Sadly, I have even less to say about OTP given my limited knowledge of it. I would really like to have another course that would focus more on it.
As an experienced programmer learning about the Erlang and Elixir ecosystem, I found Elixir in Action (https://www.manning.com/books/elixir-in-action) an excellent next step after working through the Elixir guides and writing some small applications. The examples are written in Elixir rather than Erlang, but really it is about how to structure OTP applications.[1] https://www.manning.com/books/elixir-in-action-second-editio...
Learning about OTP took several tries for me. It didn't click until I had a few real world trials under my belt, because I couldn't see the use case for things.
I recently did a project where I had to build a distributed "choke point" across a cluster and funnel requests to it based on an ID. A project like that took what I thought I knew about otp design and raised it even more.
Pattern matching was somewhat hard but you can of course program by not using them, then during code reviews, you start getting advice like "split into a separate function clause". So bit by bit I started to get patter of using patterns and guards.
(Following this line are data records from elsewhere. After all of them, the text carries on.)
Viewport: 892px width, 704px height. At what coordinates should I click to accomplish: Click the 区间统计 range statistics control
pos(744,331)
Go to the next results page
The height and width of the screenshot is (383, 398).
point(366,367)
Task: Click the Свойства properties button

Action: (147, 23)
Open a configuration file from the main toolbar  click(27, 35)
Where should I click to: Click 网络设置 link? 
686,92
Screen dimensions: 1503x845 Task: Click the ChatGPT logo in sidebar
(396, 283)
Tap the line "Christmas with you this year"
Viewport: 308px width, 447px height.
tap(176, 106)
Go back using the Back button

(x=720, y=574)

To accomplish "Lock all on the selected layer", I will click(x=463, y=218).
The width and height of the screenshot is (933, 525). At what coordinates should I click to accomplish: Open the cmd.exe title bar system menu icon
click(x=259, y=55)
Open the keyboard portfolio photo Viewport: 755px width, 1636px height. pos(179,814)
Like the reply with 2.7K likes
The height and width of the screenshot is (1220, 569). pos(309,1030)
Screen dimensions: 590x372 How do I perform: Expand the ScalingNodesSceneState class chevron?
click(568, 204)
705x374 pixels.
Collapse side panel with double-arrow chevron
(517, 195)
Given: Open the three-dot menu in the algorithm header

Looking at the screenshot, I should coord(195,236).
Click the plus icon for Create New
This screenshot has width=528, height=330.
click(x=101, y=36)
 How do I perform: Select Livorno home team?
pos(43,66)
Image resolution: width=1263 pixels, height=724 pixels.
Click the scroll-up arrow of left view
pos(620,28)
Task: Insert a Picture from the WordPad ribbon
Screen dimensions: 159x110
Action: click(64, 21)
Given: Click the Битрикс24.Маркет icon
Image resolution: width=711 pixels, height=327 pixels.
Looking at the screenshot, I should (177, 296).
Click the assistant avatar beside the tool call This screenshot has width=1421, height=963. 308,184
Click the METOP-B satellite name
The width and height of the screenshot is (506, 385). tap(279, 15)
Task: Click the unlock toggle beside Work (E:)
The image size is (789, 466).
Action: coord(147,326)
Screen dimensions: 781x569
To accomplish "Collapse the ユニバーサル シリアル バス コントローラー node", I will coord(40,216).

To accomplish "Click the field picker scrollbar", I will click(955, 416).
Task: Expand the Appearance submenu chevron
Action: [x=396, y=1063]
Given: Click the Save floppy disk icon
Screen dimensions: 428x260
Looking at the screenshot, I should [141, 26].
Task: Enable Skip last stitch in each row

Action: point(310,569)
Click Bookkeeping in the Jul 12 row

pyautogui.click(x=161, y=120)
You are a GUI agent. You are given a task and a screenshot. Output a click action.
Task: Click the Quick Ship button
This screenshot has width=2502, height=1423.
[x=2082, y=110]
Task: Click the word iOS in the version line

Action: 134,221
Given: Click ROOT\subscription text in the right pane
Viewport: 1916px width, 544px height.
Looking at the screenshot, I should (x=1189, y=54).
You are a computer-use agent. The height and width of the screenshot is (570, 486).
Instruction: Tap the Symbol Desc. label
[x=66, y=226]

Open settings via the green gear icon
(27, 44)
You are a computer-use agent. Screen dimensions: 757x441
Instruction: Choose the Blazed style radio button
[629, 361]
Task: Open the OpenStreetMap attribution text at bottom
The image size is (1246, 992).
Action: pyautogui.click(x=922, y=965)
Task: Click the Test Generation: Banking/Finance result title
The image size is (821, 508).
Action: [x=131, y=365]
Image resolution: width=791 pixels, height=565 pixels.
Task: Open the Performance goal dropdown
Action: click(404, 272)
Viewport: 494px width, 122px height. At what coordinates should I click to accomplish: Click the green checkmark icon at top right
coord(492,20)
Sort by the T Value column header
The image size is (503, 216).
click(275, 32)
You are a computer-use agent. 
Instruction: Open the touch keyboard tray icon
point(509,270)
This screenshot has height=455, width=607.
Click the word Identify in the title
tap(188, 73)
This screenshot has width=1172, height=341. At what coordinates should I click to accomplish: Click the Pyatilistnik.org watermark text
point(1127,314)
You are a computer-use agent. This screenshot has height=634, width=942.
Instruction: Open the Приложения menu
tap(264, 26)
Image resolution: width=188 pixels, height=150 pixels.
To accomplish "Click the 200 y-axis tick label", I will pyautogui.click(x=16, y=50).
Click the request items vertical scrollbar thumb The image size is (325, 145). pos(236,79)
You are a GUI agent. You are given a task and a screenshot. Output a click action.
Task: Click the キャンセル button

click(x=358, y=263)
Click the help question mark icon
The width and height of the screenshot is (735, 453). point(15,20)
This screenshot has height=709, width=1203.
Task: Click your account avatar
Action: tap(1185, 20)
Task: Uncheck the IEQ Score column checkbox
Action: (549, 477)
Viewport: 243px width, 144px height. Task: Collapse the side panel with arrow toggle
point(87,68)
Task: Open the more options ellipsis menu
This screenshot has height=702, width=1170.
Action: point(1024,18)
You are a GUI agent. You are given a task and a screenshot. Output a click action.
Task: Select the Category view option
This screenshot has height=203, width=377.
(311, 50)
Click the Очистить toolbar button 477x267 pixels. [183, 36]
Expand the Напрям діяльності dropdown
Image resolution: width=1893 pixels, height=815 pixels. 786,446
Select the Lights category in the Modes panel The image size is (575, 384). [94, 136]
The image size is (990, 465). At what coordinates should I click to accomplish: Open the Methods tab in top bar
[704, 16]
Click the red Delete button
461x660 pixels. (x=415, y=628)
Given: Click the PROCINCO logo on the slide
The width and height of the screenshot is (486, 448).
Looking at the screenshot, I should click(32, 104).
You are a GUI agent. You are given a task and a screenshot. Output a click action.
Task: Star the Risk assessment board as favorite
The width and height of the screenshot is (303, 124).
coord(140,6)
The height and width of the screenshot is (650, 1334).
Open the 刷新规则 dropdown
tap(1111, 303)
A thing that helped there was watching Garrett Smith's "Beautiful Erlang" video:
https://www.youtube.com/watch?v=IdJwECjylB4
On concurrency I had already did enough programming with threads before that and didn't have much difficulty understanding processes, pids and messages. Well except for being happy to get isolated heaps, smaller size threads (a few KBs) and supervision trees.
Indeed if i use my xp from other languages, my brain screams that it's ineficient and will kill perfs. Old habits die hard.